Exercise prompt → Lay out the lines from the one containing "Task: Choose 广东省 region filter" up to and including the final line as a JSON list of strings, one string per line. Skip blank lines and leave the pictures out.

Data for this task →
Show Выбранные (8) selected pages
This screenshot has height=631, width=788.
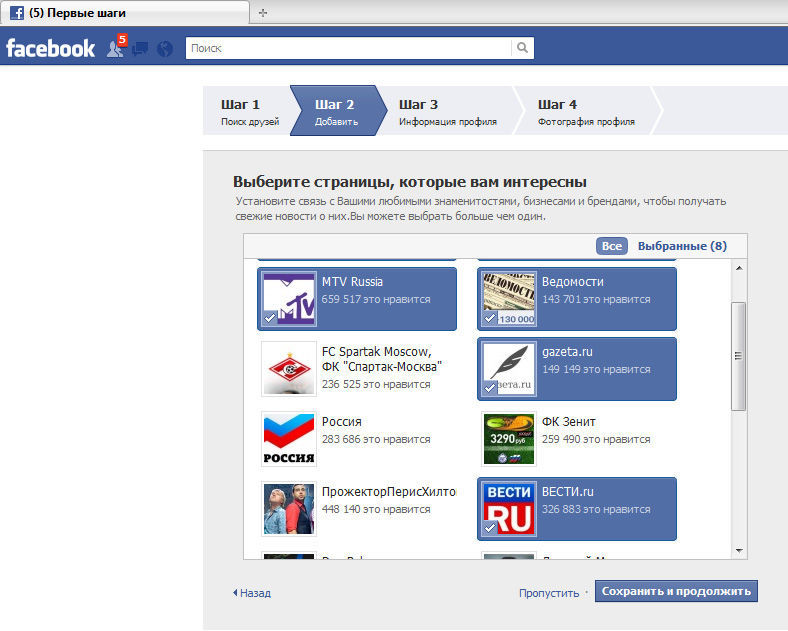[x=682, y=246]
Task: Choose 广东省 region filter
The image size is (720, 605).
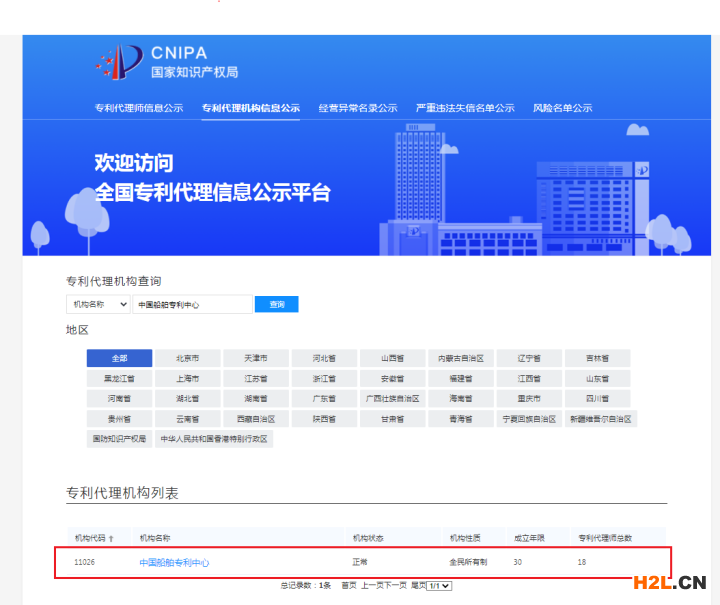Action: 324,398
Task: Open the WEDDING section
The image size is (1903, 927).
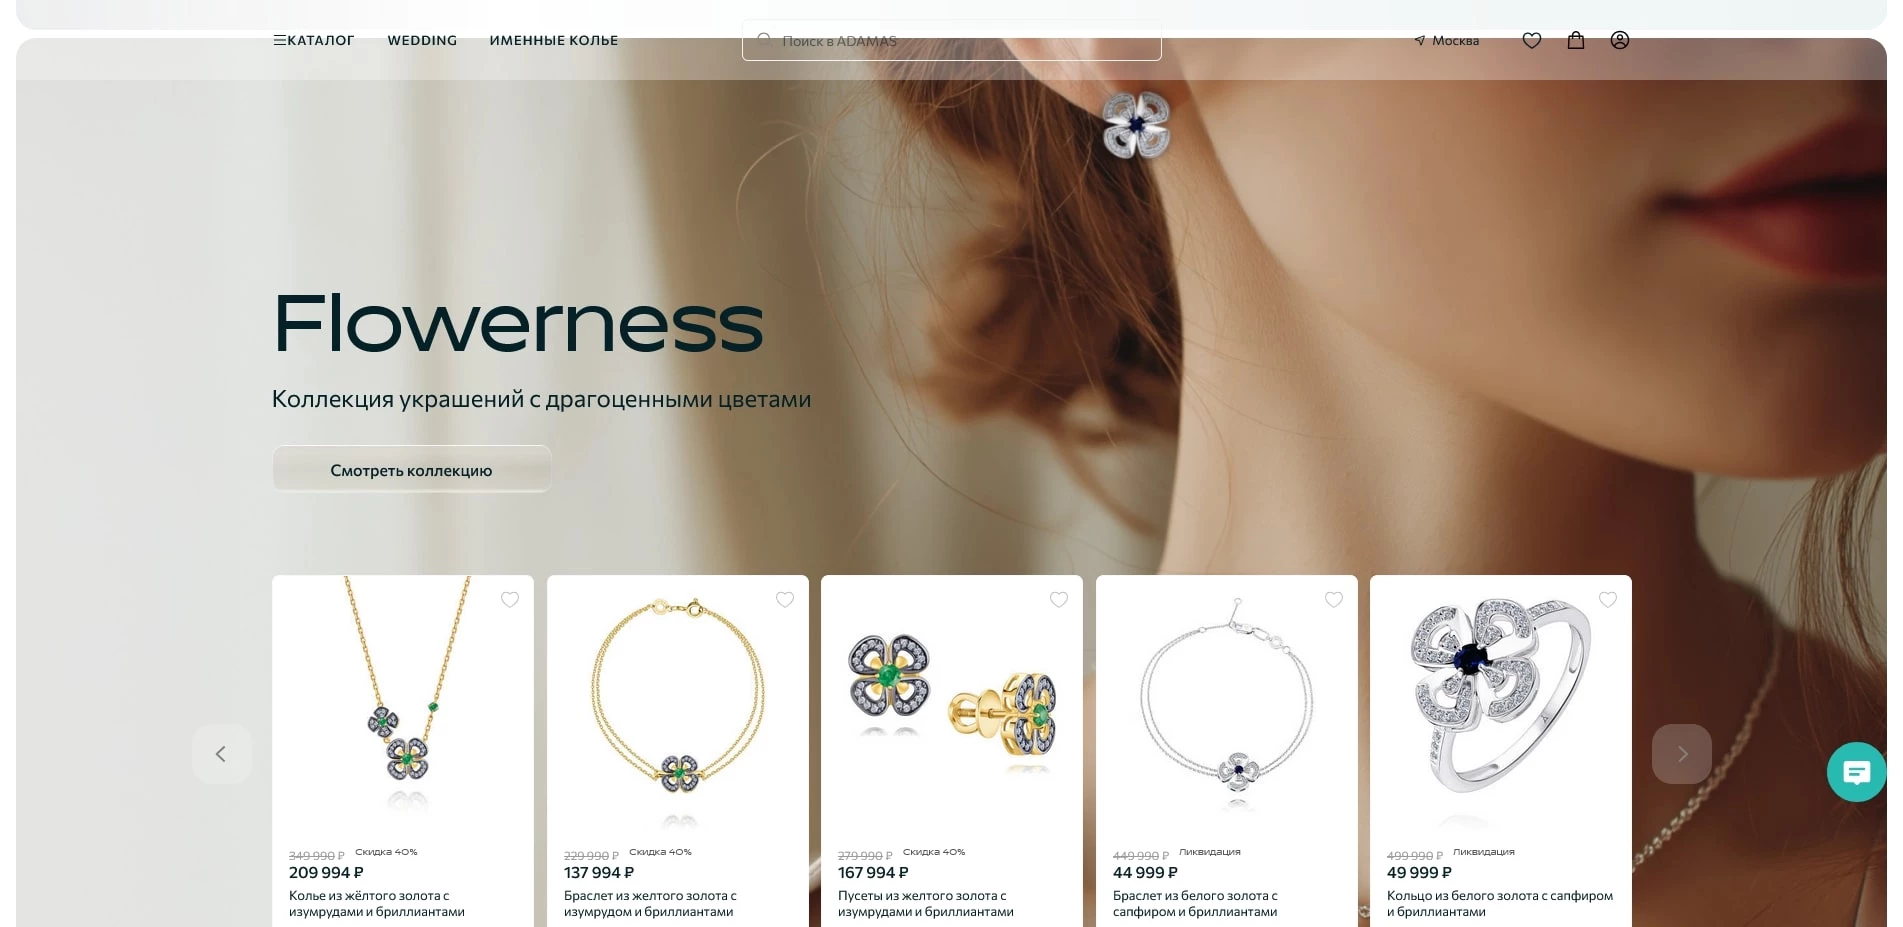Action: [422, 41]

Answer below →
[
  "Task: Choose 广东省 region filter",
  "The image size is (720, 605).",
  "Action: 324,398",
  "Task: Open the WEDDING section",
  "The image size is (1903, 927).",
  "Action: [422, 41]"
]